## Exercise goal
Tally the lines in the data that follows that include the word "Bertranges", and report nothing but the total.

## Given data
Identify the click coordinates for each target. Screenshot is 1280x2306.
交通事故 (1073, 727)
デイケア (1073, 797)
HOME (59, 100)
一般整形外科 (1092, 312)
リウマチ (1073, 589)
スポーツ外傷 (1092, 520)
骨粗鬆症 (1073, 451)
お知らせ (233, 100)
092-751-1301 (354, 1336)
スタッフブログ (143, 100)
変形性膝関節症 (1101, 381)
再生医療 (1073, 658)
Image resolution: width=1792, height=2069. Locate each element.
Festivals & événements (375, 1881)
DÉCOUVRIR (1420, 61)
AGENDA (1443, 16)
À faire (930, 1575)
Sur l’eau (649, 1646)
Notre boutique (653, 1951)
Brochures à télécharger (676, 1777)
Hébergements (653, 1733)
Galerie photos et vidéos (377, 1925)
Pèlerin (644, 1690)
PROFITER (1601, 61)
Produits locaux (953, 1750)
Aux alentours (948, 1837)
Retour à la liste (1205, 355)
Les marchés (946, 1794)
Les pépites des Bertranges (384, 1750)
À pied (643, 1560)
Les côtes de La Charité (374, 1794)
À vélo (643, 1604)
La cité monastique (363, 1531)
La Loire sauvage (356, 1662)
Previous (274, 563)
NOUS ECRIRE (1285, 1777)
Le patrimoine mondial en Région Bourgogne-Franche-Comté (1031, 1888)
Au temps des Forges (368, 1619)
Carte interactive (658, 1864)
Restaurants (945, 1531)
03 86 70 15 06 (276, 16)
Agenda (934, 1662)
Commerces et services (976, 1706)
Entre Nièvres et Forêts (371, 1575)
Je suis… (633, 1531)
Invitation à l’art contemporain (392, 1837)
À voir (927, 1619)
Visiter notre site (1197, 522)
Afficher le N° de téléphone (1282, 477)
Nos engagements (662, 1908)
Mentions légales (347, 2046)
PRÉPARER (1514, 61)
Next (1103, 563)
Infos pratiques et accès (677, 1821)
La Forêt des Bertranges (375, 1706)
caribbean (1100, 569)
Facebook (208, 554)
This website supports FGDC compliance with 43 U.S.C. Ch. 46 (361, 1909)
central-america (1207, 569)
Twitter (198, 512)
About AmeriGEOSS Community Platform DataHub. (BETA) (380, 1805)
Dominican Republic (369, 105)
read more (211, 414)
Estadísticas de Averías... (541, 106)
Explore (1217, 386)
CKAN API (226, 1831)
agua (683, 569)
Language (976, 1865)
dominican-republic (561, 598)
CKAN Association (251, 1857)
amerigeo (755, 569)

## Solution to the problem
2